## AutoEncoders for dimensionality reduction

Autoencoders for dimensionality reduction and summarization

### Autoencoders? PCA? How do they relate?

An autoencoder is a unsupervised learning neural network that extracts patterns from data and convert it to an efficient representation of the important information within the data. It outputs a representation that (hopefully!) looks very similar to the inputs, not close enough to where it's simply a copy of the input but an effective summary of the input. The first part of an autoencoder is composed of an encoder, the part of the neural network that converts the inputs into an internal representation of the data. The second part is the decoder, which is the part of the neural network that takes the internal representation and expands upon it to recreate the input. Like an accordion this NN first squeezes the data down to a pattern and then expands it to look like its input again.

PCA on the other hand is a method to reduce dimensionality of a data set by projecting down the feature space onto the highest variance feature vectors to hopefully encode the most important information from the dataset. PCA uses singular value decomposition to extract principal components by projecting the data on the eigenvectors found using SVD.
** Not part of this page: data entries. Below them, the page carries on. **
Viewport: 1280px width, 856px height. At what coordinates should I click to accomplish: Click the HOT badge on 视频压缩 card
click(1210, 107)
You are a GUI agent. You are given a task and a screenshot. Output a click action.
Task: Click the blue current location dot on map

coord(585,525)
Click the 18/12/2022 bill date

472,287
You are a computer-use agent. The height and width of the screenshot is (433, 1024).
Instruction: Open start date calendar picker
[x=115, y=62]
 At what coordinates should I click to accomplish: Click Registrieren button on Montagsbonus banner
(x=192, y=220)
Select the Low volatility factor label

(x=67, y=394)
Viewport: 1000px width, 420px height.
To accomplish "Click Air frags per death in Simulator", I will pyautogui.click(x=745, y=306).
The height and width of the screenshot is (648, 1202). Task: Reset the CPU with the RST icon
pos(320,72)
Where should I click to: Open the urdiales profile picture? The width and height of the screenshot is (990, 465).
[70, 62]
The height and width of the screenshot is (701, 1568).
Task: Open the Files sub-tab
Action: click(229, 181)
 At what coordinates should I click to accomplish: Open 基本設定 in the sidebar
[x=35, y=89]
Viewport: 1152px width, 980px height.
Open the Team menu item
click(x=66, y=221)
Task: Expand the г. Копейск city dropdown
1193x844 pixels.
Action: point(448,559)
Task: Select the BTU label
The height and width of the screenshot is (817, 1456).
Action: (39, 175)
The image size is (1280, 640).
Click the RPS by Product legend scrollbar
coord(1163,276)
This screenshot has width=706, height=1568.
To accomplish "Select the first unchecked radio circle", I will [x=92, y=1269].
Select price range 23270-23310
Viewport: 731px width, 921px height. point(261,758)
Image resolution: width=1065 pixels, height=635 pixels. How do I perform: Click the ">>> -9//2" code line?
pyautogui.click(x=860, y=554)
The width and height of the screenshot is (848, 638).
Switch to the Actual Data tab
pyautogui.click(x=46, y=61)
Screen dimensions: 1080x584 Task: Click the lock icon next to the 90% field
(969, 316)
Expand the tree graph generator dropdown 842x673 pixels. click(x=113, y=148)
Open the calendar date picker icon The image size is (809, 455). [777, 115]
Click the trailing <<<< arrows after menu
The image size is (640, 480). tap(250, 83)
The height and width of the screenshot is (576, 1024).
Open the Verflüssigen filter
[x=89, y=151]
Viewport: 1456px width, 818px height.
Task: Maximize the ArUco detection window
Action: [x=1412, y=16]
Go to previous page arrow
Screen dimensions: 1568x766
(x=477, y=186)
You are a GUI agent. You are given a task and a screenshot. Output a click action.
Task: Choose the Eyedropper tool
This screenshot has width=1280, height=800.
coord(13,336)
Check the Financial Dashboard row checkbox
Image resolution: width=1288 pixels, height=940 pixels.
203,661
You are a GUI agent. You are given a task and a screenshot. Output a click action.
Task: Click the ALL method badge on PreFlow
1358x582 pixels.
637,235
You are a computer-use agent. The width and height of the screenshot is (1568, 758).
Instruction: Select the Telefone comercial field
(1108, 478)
PCA is a *linear* projection of the data down to a smaller feature space.
We may not capture import *non-linear* interations that could contain important
information. Autoencoders is a step up from using regular PCA as it gives us more
flexibility to learn many more patterns from the data and encode them in a smaller
representation.

### The code

I tweaked a simple autoencoder example, again found in this github repo that contains plenty more tensorflow goodies to play with. I have the full code and modules I've written to help this script run in my github. After running the autoencoder.py script (it will save the model for you found in models directory) you should initialize the variables used for the model:

```
initializing variables
n_inputs = X_train.shape[1]
n_hidden1 = 300
n_hidden2 = 100
n_hidden3 = n_hidden1
n_outputs = n_inputs
learning_rate = 0.01
l2_reg = 0.0001
X = tf.placeholder(tf.float32, shape=[None, n_inputs])
he_init = tf.contrib.layers.variance_scaling_initializer() #He initialization
l2_regularizer = tf.contrib.layers.l2_regularizer(l2_reg)
my_dense_layer = partial(tf.layers.dense, activation=tf.nn.elu, kernel_initializer = he_init, kernel_regularizer=l2_regularizer)
hidden1 = my_dense_layer(X, n_hidden1)
hidden2 = my_dense_layer(hidden1, n_hidden2)
hidden3 = my_dense_layer(hidden2, n_hidden3)
outputs = my_dense_layer(hidden3, n_outputs, activation=None)
reconstruction_loss = tf.reduce_mean(tf.square(outputs - X))
reg_losses = tf.get_collection(tf.GraphKeys.REGULARIZATION_LOSSES)
loss = tf.add_n([reconstruction_loss] + reg_losses)
optimizer = tf.train.AdamOptimizer(learning_rate)
training_op = optimizer.minimize(loss)
init = tf.global_variables_initializer()
```

Then you should restore the model like so:
```
#Restoring best autoencoder model and transforming train/test data
with tf.Session() as sess:
sess.run(init)
saver = tf.train.import_meta_graph("my_model_all_layers.ckpt.meta")
saver.restore(sess, "my_model_all_layers.ckpt")
encode_train = hidden2.eval(feed_dict={X: X_train})
encode_test = hidden2.eval(feed_dict={X:X_test})
```

I'm using the second hidden layer to evaluate on my training set X_train so that I can transform the dataset with the internal representation the model learned earlier. This simple autoencoder only had three hidden layers so the middle layer will contain this internal representation of the data.